Background and Aim
Asian populations have relatively lower prevalence of gastroesophageal reflux disease and tend to exhibit symptoms of prolonged gastric retention. However, it remains unknown if slower gastric emptying influences its features in Asian countries. We prospectively assessed the potential implications of slower gastric emptying in an Asian‐Pacific cohort of gastroesophageal reflux disease by a hospital‐based survey.
Methods
One hundred fifty‐two patients of gastroesophageal reflux disease complete the scintigraphic measurement of solid phase of gastric emptying. Clinical symptoms and psychological stress are recorded by self‐report questionnaire. The status of Helicobacter pylori infection, blood level of pepsinogen I, and I/II ratio are assessed.
Results
Forty‐seven percent and 28% of the patients have slower gastric emptying rate, depending on the incremental defined cut‐off values of slower gastric emptying, respectively.
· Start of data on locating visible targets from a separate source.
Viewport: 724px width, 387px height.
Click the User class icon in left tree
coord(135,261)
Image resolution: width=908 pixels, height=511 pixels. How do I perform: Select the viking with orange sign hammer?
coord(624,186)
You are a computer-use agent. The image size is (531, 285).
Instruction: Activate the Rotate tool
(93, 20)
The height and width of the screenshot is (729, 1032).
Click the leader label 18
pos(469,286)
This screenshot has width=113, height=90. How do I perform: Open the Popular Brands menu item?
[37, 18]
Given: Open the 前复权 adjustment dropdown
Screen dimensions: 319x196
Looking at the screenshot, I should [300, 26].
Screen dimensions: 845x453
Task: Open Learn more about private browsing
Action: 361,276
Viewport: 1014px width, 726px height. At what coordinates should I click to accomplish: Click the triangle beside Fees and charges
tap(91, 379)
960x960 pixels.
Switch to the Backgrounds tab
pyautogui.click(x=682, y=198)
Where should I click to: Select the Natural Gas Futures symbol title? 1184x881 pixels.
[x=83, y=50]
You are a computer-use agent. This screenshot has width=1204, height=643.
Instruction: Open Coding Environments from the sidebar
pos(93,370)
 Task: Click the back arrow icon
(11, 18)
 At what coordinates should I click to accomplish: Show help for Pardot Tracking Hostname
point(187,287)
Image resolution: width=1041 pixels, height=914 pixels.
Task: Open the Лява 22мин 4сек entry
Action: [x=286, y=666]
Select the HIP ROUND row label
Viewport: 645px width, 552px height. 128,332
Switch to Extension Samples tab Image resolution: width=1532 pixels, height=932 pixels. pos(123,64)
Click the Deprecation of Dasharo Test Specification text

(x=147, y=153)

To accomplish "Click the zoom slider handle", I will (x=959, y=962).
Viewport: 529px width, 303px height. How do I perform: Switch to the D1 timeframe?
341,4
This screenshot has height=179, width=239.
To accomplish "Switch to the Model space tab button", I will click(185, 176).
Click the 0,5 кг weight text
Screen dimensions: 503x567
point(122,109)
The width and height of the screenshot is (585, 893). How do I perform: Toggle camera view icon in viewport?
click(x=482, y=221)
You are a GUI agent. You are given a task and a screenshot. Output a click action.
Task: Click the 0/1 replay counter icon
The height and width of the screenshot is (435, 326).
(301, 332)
Multiple logistic regression analysis indicates that older age and depression score are independently related to slower gastric emptying. Subgroup analysis discloses that patients with slower gastric emptying and higher depression score tend to present with non‐erosive esophagitis whereas higher body mass index level and male gender in patients with normal gastric emptying predict the presence of erosive reflux disease.
Conclusions
Our study cohort of Asian patients indicates distinctive clinical implications of slower gastric emptying in patients with gastroesophageal reflux disease.